Siguió el sonido de aquellas pulsaciones hasta llegar a una zona en donde los suelos de los corredores y de los nichos estaban cubiertos con una fina capa de polvo gris, el cual también volaba por el aire. El suelo vibraba al compás de los latidos. Por unos amplios y desgastados escalones bajó a un pasillo oblicuo y a continuación el polvo le hizo estornudar.

Un pequeño ayudante que calzaba botas grises pero que no llevaba el ala de sombrero sobre su capucha pasó a toda prisa por el amplio pasillo al cual iban a dar los escalones. Al ver a Quiss se detuvo.

—¿Puedo ayudarle en algo? —chilló. Su voz era muy aguda pero al menos era cortés. Quiss decidió aprovecharse de ello.

—Por supuesto —dijo, tapándose la boca y la nariz con un extremo de su abrigo para que no le entrase el polvo. Sintió que los ojos se le irritaban. Los latidos se oían cada vez más cerca, y provenían de unas grandes puertas dobles situadas al final del pasillo—. ¿Qué demonios es ese ruido? ¿De dónde sale todo este polvo?

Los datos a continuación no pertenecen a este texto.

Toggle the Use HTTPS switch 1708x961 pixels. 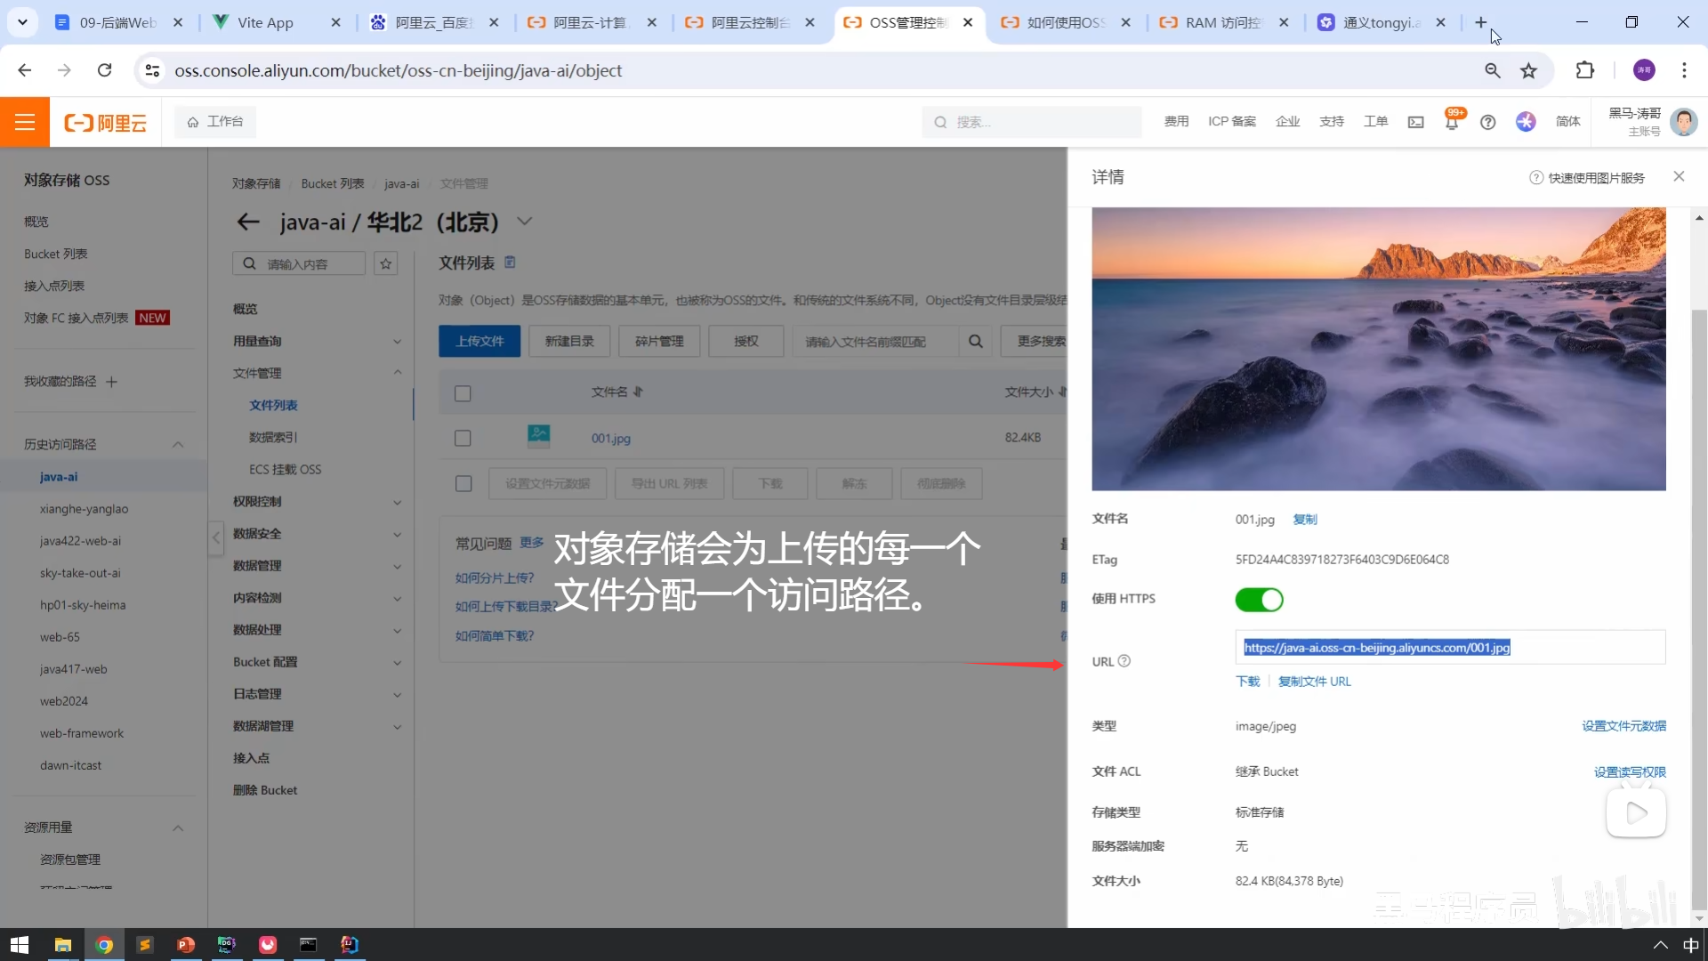pyautogui.click(x=1259, y=600)
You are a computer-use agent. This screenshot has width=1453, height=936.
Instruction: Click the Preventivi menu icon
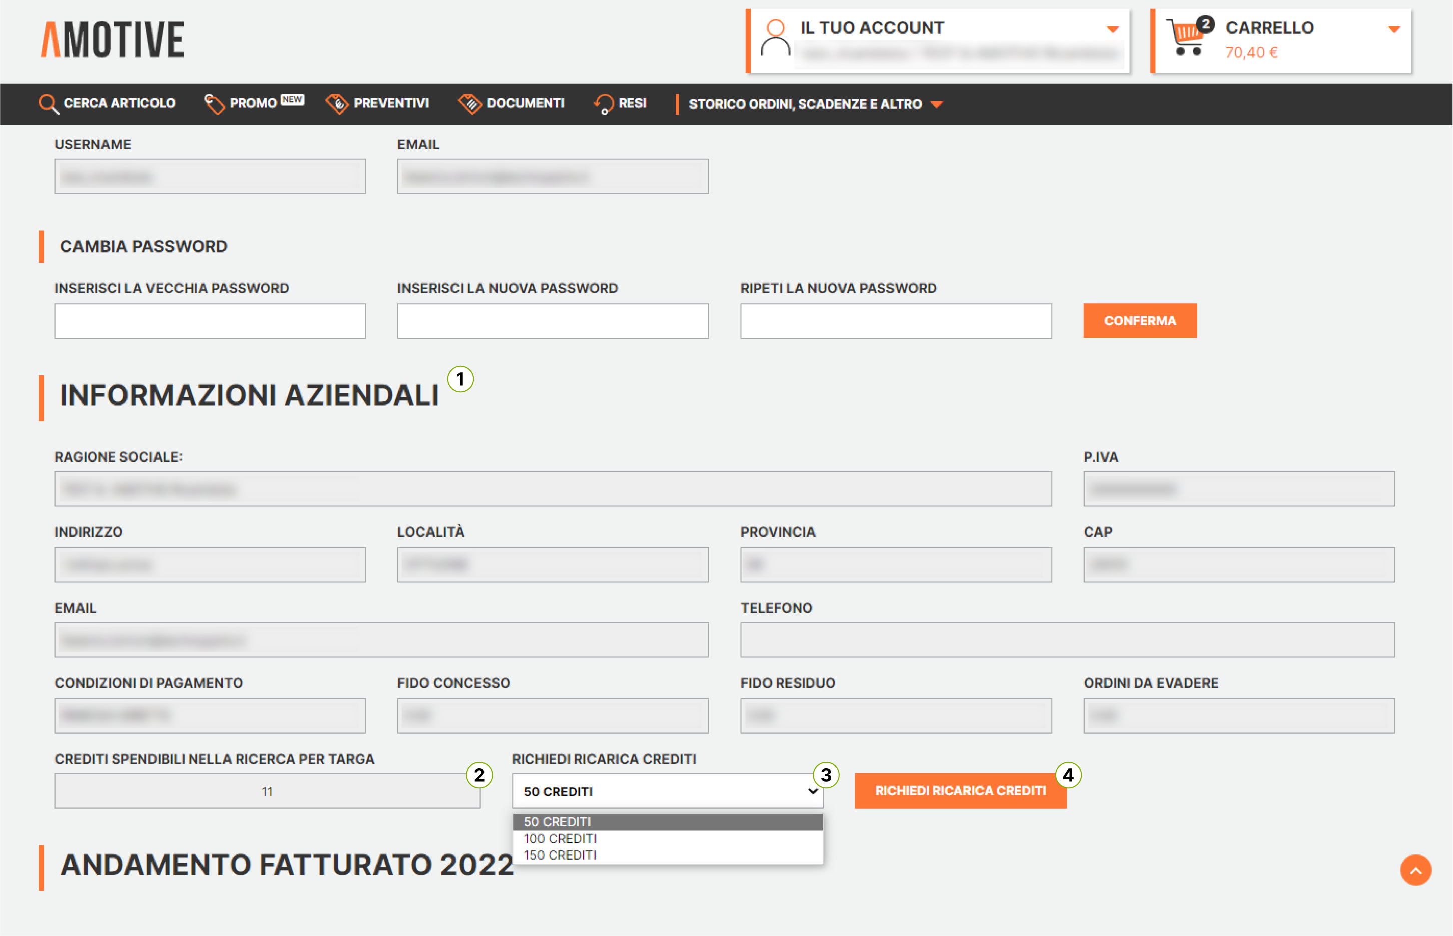(337, 103)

El ayudante le contempló calmadamente durante unos instantes y después dijo:

—Acompáñeme. —El ayudante se encaminó hacia las puertas dobles. Quiss le siguió. Las puertas dobles estaban hechas de plástico y a la altura de una cabeza humana tenían unas claras inserciones, también de plástico. En una de las puertas había un gran símbolo: D. A Quiss le hizo recordar una media luna. En la otra puerta, del lado derecho, había este otro símbolo: P. El ayudante pasó rápidamente por las puertas en una nube de polvo. Tosiendo, con el abrigo de pieles contra su boca, Quiss sostuvo abierta una de las puertas y miró adentro.

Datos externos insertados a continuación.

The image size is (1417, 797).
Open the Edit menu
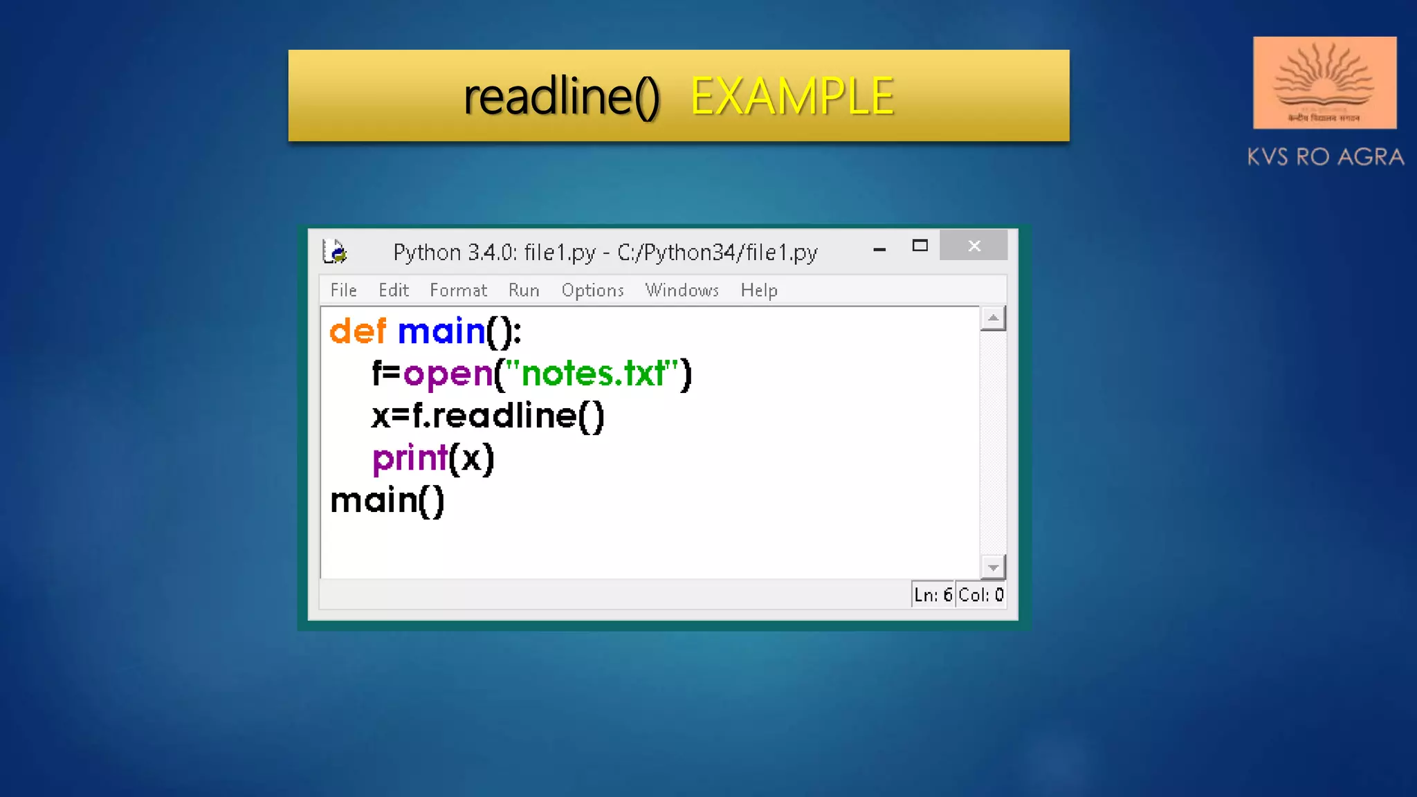393,291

Aquella habitación era tan grande como una caverna, en donde cientos de ayudantes corrían de un lado a otro por entre la nube de polvo. Allí había correas transportadoras, grúas elevadoras y toneles, cubos, carretillas y un sistema de ferrocarril de vía estrecha con rieles —que apenas se veían a través de la polvorosa bruma— muy similares a los que Quiss había visto en las cocinas del castillo. Todo el lugar estaba envuelto por una nube de aquel fino polvo gris y temblaba y resonaba con el continuo latir estrepitoso que él había oído antes desde más lejos. El ruido lo producía una única máquina gigantesca situada en el mismo centro de la habitación. La máquina parecía estar hecha principalmente de gruesas columnas de metal, una maraña de cables y alambres, y una compuerta con engranajes de metal que subía y bajaba constantemente.